31 Ottobre 2018, di Alessandro Piu

In dieci anni gli investimenti in private equity, private debt, real estate e infrastrutture potrebbero diventare accessibili anche al grande pubblico

Gli investitori individuali, intesi come family office e wealth manager, sono i grandi assenti nell’investimento in private asset e, in particolare, nel private equity che insieme a private debt, real estate e infrastrutture compongono il mercato dei capitali privati.

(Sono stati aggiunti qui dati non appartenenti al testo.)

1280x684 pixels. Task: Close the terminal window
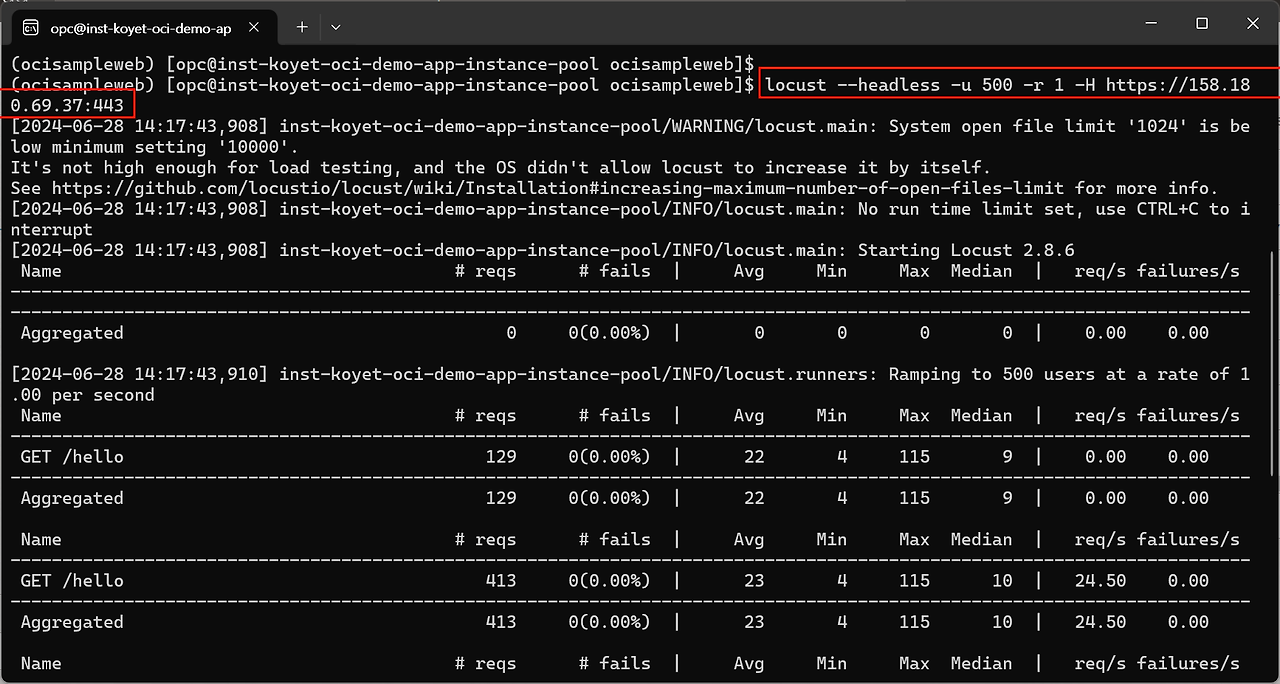(x=1253, y=24)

Ed è

un vero peccato, secondo Charles Hopkinson-Wooley (nella foto), head of alternative products di Schroders, in quanto queste attività possono rispondere a quella fame di rendimenti che ha caratterizzato gli ultimi anni.

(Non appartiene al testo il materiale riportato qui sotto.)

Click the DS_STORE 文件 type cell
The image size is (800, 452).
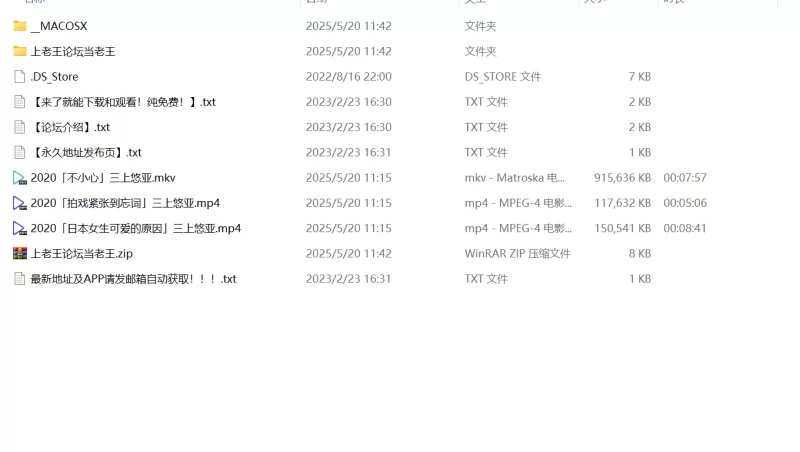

“Oltretutto – ha spiegato Wooley nel corso di una conferenza stampa – con la possibilità di diversificare su classi di investimento decorrelate rispetto a quelle tradizionali che, nel corso della crisi e nelle fasi di avversione al rischio dei mercati, si muovono tutte nella stessa direzione”.

Tra i vantaggi ci sono poi la volatilità minore, dovuta al fatto che i private asset non vengono negoziati sui mercati, e l’accesso a opportunità altrimenti non disponibili.

“Negli ultimi 20 anni le società quotate negli Usa sono diminuite di circa il 20%. Inoltre le aziende più innovative tendono a rimanere in mani private sempre più a lungo. Solo un investimento di private equity può accedervi”.

Vantaggi che, tuttavia, vanno a beneficio di fondi pensione privati mentre agli investitori individuali mancano i mezzi per accedere al mercato dei capitali privati.

Democratizzare l’asset class private

I dati dei fondi di private asset evidenziano il successo di questa categoria di investimenti con 754 miliardi di capitali raccolti nel 2017 e oltre 10mila miliardi di asset under management.

Con grande soddisfazione di chi vi investe.

“L’89% di chi ha investito nel private equity è rimasto soddisfatto oltre le attese, percentuale che sale al 92% nel private debt, al 95% nel real estate e al 94% nelle infrastrutture”

ha sottolineato Wooley che ha aggiunto:

Ecco perché nei prossimi dieci anni ci sarà una democratizzazione di questa classe di investimento”.

Un processo di cui Schroders vuole essere protagonista

“lavorando alla costruzione di prodotti che rispettino una normativa che, in particolare in Italia e in Europa, ne rende difficile la commercializzazione. Cercheremo di allargare lo spettro di azione delle nostre attività di gestione del risparmio a questo nuovo ambito di opportunità”

ha spiegato Luca Tenani (nella foto), amministratore delegato di Schroders Italy Sim.

Rientrano in questo percorso i recenti accordi di partnership e le acquisizioni effettuate da Schroders, tra i quali Adveq nel 2017, società specializzata nel private equity e Algonquin management Partners, società paneuropea attiva nella gestione di hotel.